As I was thinking about my topic, I wrote this article and thought I’d share it with you in three parts. This is Part 2. (Read Part 1 here.)

An important link between our identity as God’s missional people and our participation in God’s mission is the kingdom ethic that gives shape to the shared live of God’s holy, yet imperfect people.

What does it truly look like to live out the implications of God’s distinct nature and character in a fragmented, fallen world?

We Should Foster a Learning Community.

In Matthew 28:20, Jesus states that discipling others is an essential aspect of our mission. Genesis 18:19, an Old Testament Great Commission text affirms this central truth: “For I have chosen him, so that he will direct his children and his household after him to keep the way of the LORD by doing what is right and just, so that the LORD will bring about for Abraham what he has promised him” (emphasis added).

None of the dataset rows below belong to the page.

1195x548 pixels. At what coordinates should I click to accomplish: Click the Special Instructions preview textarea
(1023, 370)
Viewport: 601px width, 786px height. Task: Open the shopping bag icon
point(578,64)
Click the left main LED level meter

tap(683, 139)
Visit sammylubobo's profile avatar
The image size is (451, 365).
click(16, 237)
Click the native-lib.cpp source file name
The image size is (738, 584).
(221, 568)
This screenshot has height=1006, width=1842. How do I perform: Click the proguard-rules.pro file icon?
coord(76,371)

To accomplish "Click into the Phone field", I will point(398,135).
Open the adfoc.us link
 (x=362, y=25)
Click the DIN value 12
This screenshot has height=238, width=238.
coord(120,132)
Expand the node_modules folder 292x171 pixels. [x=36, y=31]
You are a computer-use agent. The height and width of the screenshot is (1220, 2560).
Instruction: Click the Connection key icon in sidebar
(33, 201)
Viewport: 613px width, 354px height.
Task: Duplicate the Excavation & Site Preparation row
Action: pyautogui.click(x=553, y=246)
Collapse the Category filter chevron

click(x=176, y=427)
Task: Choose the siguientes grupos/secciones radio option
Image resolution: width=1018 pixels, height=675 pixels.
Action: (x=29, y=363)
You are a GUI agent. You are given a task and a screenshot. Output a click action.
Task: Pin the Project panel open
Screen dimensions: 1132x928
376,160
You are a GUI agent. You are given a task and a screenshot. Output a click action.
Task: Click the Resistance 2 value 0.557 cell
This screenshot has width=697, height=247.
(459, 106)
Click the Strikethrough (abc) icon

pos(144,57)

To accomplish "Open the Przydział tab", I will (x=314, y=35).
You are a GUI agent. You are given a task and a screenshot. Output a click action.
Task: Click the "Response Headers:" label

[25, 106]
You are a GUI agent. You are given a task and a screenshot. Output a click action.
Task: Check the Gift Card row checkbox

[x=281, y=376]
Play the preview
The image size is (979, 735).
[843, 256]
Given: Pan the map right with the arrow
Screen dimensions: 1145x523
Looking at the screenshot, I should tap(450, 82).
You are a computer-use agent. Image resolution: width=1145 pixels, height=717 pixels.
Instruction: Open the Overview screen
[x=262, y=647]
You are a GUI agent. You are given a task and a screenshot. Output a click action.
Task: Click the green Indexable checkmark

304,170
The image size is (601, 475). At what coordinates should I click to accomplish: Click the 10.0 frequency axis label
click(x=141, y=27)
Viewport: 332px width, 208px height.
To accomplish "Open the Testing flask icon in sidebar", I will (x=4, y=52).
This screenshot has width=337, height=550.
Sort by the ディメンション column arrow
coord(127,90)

Wright reminds us of the importance of the first Great Commission where he states: “God’s people must be taught and must pass on that teaching about what it means to walk in God’s ways and demonstrate righteousness and justice. There is an unavoidable ethical dimension to the Mission of God’s people.”1

The foundation of Christian community rests on truth, essential for its survival; communities devoid of truth crumble. The prevailing culture of outrage I’ve written about highlights this. Amid a trend to “find personal truth,” the church’s role is to embrace the enduring truths of the Christian faith. Christian community is rooted in collective commitment to these doctrines, guiding life and transcending hobbies, politics, or culture. Jesus personifies truth as the way, life, and truth itself.

Our role is not to define but to uncover truth in Christ’s mission. A learning community centered on God’s truth, passing it on to others in a culturally appropriate way is of great importance to God’s mission and ours.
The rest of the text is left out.